START RECORDS SHOWN

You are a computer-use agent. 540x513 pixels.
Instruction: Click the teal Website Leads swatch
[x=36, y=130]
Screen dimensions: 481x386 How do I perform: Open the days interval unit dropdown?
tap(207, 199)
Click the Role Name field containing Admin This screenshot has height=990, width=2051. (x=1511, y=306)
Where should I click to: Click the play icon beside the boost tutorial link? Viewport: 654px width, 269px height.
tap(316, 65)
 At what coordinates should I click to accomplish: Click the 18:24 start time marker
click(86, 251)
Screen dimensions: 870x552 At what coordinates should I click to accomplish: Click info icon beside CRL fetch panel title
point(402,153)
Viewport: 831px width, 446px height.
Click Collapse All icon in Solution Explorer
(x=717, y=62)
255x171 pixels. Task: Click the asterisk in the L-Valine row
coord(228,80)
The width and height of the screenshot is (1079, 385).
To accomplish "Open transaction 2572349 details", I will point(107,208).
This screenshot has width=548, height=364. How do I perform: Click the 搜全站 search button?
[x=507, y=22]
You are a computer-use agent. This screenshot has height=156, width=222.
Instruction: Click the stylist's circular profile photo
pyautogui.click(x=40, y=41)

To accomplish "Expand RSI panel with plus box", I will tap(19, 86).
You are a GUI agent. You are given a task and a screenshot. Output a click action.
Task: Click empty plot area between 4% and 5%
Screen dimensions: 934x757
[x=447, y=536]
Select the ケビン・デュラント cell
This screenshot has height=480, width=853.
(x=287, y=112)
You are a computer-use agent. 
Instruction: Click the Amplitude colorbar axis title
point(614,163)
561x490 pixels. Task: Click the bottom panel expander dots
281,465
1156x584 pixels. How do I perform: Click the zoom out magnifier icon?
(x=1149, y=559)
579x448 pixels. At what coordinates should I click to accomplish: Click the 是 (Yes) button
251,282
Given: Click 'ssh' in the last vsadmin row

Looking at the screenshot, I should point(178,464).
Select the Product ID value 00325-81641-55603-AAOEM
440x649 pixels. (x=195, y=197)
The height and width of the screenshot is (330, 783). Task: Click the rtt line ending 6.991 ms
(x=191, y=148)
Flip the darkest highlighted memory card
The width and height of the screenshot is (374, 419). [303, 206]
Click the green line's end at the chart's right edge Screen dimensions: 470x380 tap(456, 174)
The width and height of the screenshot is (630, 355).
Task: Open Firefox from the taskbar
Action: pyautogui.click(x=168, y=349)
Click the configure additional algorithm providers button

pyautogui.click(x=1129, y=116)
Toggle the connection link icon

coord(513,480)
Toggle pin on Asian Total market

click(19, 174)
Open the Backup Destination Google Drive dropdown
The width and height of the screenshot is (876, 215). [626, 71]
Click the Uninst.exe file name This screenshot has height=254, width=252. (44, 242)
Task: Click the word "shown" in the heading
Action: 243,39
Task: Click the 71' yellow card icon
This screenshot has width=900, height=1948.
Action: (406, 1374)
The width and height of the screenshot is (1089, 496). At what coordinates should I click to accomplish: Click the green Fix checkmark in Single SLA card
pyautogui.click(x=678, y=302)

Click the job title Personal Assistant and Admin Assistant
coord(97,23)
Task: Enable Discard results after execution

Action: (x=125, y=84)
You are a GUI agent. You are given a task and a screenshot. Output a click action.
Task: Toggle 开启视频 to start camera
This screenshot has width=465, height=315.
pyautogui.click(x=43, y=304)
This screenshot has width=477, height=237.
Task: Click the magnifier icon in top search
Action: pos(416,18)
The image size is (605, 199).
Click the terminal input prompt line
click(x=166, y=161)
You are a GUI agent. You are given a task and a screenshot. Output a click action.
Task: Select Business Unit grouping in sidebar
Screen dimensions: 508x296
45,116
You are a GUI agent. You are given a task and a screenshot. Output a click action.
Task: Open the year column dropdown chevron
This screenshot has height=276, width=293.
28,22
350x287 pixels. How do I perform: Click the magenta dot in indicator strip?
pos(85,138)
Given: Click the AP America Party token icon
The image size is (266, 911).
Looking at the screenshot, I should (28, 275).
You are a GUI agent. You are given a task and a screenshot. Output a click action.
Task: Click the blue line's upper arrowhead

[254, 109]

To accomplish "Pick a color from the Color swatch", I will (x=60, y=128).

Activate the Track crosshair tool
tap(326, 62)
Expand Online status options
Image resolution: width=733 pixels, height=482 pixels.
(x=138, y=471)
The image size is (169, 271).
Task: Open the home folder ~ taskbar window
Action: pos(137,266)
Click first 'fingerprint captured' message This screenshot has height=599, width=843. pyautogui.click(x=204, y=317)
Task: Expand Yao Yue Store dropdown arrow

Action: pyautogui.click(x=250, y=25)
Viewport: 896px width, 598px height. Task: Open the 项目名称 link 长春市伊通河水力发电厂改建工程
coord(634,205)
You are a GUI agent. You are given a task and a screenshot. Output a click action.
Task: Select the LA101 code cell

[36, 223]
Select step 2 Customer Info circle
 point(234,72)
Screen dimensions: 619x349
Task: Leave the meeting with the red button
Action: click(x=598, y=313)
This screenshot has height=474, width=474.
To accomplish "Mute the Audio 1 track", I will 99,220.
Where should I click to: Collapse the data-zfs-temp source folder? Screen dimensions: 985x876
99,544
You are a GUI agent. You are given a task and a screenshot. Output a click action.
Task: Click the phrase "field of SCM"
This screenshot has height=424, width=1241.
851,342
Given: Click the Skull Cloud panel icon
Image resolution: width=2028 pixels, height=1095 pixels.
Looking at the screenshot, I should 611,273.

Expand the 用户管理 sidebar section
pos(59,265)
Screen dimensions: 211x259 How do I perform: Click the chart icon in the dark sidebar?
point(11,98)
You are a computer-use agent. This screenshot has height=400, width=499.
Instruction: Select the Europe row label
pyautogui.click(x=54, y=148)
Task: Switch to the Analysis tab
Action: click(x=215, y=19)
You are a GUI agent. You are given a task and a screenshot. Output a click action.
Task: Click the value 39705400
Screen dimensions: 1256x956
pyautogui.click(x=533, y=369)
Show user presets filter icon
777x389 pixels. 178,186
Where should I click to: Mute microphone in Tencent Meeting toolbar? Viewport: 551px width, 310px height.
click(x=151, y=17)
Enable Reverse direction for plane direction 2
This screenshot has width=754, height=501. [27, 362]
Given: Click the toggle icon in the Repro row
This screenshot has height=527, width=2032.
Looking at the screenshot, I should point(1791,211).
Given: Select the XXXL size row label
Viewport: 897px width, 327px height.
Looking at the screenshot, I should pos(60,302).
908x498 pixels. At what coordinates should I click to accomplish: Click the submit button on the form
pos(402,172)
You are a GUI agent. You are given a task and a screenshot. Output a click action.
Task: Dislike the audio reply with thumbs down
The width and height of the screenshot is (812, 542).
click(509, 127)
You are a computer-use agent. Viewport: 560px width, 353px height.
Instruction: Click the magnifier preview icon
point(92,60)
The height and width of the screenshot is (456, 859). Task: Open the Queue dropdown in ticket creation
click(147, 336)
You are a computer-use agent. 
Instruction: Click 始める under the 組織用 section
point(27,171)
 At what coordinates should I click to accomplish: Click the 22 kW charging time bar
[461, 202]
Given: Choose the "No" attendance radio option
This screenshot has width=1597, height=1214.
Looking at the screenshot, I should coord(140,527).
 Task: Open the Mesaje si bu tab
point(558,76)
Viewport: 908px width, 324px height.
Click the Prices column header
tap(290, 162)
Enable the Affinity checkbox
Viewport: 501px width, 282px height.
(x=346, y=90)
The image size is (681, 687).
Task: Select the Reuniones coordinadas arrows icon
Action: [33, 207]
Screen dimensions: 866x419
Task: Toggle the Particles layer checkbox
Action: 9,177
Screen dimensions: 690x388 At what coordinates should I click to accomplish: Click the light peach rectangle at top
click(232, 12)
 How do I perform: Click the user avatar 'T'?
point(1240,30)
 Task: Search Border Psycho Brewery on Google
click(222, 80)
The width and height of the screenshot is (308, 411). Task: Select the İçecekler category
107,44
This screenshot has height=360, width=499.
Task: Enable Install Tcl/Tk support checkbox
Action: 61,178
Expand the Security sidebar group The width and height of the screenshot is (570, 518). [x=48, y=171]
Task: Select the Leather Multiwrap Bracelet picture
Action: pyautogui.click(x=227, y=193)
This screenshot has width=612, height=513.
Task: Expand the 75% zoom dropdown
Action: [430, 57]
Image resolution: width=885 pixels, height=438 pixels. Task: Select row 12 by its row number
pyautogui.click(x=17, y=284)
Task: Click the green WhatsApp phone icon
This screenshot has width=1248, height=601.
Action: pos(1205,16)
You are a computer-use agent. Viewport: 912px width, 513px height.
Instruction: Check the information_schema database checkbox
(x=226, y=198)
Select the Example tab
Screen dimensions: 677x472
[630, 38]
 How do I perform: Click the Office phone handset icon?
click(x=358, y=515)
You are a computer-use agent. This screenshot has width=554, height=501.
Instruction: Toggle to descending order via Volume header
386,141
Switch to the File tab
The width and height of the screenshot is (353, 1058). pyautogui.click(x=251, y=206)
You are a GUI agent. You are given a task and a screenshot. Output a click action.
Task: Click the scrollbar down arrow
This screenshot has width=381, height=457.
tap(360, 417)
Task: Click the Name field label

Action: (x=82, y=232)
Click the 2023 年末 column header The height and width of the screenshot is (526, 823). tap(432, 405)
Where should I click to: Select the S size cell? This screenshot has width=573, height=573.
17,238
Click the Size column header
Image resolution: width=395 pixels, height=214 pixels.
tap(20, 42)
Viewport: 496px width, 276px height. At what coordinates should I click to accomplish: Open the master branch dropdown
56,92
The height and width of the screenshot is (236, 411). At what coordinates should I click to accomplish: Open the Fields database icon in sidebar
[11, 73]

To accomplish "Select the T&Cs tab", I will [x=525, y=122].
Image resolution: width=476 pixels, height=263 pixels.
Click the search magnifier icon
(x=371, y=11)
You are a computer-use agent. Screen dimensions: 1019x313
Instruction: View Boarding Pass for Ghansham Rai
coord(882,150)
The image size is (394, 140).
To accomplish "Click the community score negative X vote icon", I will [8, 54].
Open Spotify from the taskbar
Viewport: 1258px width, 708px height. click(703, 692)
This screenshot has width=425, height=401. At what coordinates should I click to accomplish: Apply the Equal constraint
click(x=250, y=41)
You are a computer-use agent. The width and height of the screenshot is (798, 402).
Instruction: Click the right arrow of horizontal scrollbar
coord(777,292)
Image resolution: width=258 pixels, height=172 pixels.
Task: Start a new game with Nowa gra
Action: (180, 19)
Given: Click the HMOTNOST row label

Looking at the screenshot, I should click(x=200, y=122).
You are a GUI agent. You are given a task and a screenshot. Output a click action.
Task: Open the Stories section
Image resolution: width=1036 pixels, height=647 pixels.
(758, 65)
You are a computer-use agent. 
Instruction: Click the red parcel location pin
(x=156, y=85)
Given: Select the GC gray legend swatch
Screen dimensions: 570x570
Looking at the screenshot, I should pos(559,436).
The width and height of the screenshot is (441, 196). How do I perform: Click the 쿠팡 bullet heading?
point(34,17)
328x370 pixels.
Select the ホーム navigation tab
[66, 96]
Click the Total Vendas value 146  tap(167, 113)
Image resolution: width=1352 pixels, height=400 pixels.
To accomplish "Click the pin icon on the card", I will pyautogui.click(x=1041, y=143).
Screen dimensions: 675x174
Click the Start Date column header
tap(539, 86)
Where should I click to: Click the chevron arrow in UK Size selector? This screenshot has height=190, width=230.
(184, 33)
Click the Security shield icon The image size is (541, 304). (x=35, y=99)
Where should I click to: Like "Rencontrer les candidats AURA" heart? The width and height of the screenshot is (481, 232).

END RECORDS SHOWN

TASK OBJECTIVE -
Would you retype the lines of the data above, from the one holding "Click the Security" through its final line, exactly and without adding any other line?

EXERCISE SOLUTION -
Click the Security shield icon The image size is (541, 304). (x=35, y=99)
Where should I click to: Like "Rencontrer les candidats AURA" heart? The width and height of the screenshot is (481, 232).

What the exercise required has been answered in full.